Normally we create an enum because we want to represent a set of values belonging together, for example the four cardinal points. Therefore the enums values are grouped identifiers. Their main purpose is to increase the code readability and quality. As developer you want to write your code by using the enum identifers and you should never waste a thought whether the underlying type is an integer or a char or something else. Therefore never ever quantify enums or calculate with enums.

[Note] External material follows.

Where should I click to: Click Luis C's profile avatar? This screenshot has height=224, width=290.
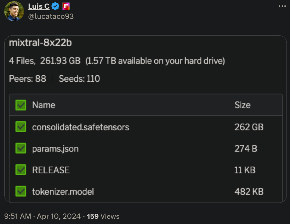(x=14, y=11)

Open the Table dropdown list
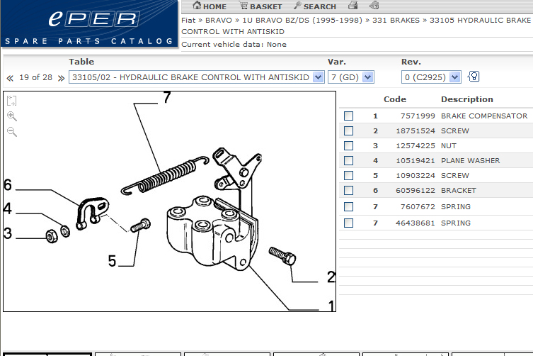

Of course there may be exceptions to this rule. For example if you want to optimize your code to get the highest possible execution performance, you may have to use standard enums and even use their underlying types. With such kind of optimizations you will explicitly move your quality criteria away from things like readability to performance. In such scenarios where you explicitly want to use the underlying type I would recommend to directly create variables of this type and don’t use enums. In such cases you can write your high performance code without the use of enums and offer a scoped enum at higher level, for example within you API.

Therefore we don’t want to look at such rare use cases. In standard use cases you have to use an enum by its identifier only and never use the underlying type. If you have to write an API which offers integer values instead of the enums (e.g. for compatibility reasons) you should write explicit converter functions which converts the enum from and to an integer. This will highly increase the readability and maintainability of your code.

 

Advantages of enum classes (part 2)

With this thought in mind we can come back to the advantages of strong enums. By following the above guideline and never use the underlying type we can filter out these advantages from Bjarne Stroustrup’s list. As result the following two advantages of strong enums remain:

  • strong enums are scoped
  • strong enums allow forward declaration

 

We have seen the advantage of scoping within the example above so we now want to have a look at the forwarding feature. The following code shows a typical use case. The enumerator is declared in one file. Within another file you declare your class interface and want to use the enumerator for example for method parameters or return values. And in a third file you implement and use your class interface. As the strong enum allows forward declaration you can use this feature within the file which contains you class interface. You will see the according forward declaration within the following source code.

// header file with interface declaration

enum class Colors;

Colors GetBackgroundColor();

// file with enum definitions

enum class Colors
{
  Red,
  Green,
  Blue
};

// source file with interface definition

Colors GetBackgroundColor()
{
  return Colors::Blue;
}

int _tmain(int argc, _TCHAR* argv[])
{
  Colors color = GetBackgroundColor();

  return 0;
}

 

Within my projects I had to deal more often with enumerator scoping conflicts than with the need for forward declaration. Therefore I think the fact that the strong enums are scoped is their main advantage. That’s why the title of this article is “scoped vs. unscoped enum”. And as I told you at the beginning of the article I also like to call the enums soped and unscoped instead of standard and strong.

 

Summary

The strong enum offers some really nice advantages compared to the standard enum. The most importand one is the scoping feature, followed by the support of forward declaration. Therefore you should prefer strong enums.

If you have to use standard enum (e.g. in legacy code) you can increase the readability of your code by using the namespace pattern shown above.

No matter if you use standard enums or strong enums you should always use them as grouped identifiers. If there is a need to use the underlying type then this is an indication that you don’t want to use an enum at all. In this case it is better to create variables of the underlying type and offer the enumerator in the API only. In this case the conversion from the enumerator use in the API to the internal type shall be done with explicitly implemented converter methods which will not access the underlying type of the enumerator.